A little refactoring so that we can do missing data handling for different types without everything else that it involves.
Makes it easier for models where the data you get on the front end from the user might be different than the data you do estimation on. E.g., collapsed groups in duration analysis.
apropos refactoring: can we return and attach the (valid) mask instead of the index?
I think in most cases that would be easier to work with.
also MaskedArrays uses mask=None as a shortcut to indicate there are no missing values / masked elements. That would be useful if users want to check by default, and don't have any missing values most of the time.
I'd like to think about this a bit more outside of this PR since this is a simple fix that will help with the survival code I'm working on right now.
My reasoning, I'm a bit worried memory-wise that we're starting to carry around too many arrays. I was thinking to just have a sparse-like index for missing values and create the mask on the fly with a property, but I'd need to play around a bit.
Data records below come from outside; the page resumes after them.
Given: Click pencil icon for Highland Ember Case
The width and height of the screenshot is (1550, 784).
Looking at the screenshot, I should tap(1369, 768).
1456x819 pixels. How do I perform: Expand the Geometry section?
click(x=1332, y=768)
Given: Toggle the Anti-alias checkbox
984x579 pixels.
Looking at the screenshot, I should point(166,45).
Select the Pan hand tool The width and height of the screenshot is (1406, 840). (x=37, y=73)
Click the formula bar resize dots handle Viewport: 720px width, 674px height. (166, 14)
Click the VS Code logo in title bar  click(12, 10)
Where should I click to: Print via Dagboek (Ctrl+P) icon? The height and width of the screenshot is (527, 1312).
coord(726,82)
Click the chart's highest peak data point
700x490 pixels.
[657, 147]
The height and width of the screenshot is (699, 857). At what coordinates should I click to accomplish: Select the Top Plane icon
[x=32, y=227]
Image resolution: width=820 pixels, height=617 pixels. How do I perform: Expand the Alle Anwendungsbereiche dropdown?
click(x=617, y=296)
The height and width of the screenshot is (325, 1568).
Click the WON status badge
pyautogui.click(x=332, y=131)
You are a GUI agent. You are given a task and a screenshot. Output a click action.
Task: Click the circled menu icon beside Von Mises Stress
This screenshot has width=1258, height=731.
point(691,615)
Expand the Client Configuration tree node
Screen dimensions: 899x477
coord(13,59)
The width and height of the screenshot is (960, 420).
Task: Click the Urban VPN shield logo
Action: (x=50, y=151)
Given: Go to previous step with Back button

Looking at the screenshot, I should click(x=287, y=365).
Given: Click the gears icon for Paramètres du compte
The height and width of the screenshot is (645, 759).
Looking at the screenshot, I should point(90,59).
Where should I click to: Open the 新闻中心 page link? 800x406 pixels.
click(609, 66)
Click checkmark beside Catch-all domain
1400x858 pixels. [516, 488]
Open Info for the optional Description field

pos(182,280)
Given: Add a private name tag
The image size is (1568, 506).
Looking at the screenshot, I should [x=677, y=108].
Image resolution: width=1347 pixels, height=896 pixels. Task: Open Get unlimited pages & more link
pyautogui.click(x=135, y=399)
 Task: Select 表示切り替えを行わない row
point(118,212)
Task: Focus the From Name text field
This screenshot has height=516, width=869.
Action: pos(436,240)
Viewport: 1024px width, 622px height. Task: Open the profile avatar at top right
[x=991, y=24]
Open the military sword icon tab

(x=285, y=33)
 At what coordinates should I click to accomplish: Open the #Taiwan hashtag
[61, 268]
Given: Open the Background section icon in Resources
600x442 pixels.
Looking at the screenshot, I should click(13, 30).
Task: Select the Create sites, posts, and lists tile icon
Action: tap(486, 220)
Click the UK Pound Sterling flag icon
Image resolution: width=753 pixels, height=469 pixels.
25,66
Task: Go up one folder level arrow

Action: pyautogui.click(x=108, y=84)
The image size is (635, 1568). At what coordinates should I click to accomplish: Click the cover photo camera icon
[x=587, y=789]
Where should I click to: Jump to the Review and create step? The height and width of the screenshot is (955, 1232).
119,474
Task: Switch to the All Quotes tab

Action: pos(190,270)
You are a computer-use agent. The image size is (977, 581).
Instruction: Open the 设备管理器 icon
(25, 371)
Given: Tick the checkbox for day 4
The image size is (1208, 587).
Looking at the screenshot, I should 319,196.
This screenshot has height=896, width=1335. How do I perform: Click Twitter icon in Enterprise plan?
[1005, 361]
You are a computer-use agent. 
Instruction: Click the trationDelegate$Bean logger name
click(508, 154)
Something like
def __init__(self, X, missing_rows):
self.missing_rows = missing_rows
self.nobs = len(X)
bool_missing_mask = np.ones(self.nobs, dtype=bool)
bool_missing_mask[self.missing_rows] = False
X = np.random.randn(100)
data = Data(X, [12, 37, 84])
Fine with me to wait until we need it.
I was also thinking about memory consumption as we keep adding arrays.
Using a helper function to create the mask on the fly sounds fine, there will not be many cases where we will need it.
In this case it is easy for users to avoid, if they clean their data first, especially if we also have a None or empty list to quickly check that there were no nans.
So this PR is essentially to make the class method callable from the outside without any side effects?
REF: Expose missing data handling as classmethod
STY: Expose handle_missing as a public method.
Provided I fixed the test failures, I'm going to go ahead and rebase and merge this, so I can try to use it in other branch. Can refactor again later if needed.
Fine with me, I don't think this is used yet outside of the base datahandling.
Eh, now that I'm actually thinking about it, it might need a few more changes.
ENH: Higher level handle_missing function.
TST: Test handle_missing function
FYI, we are carrying around already the missing_row_idx in the data attribute. I didn't see it.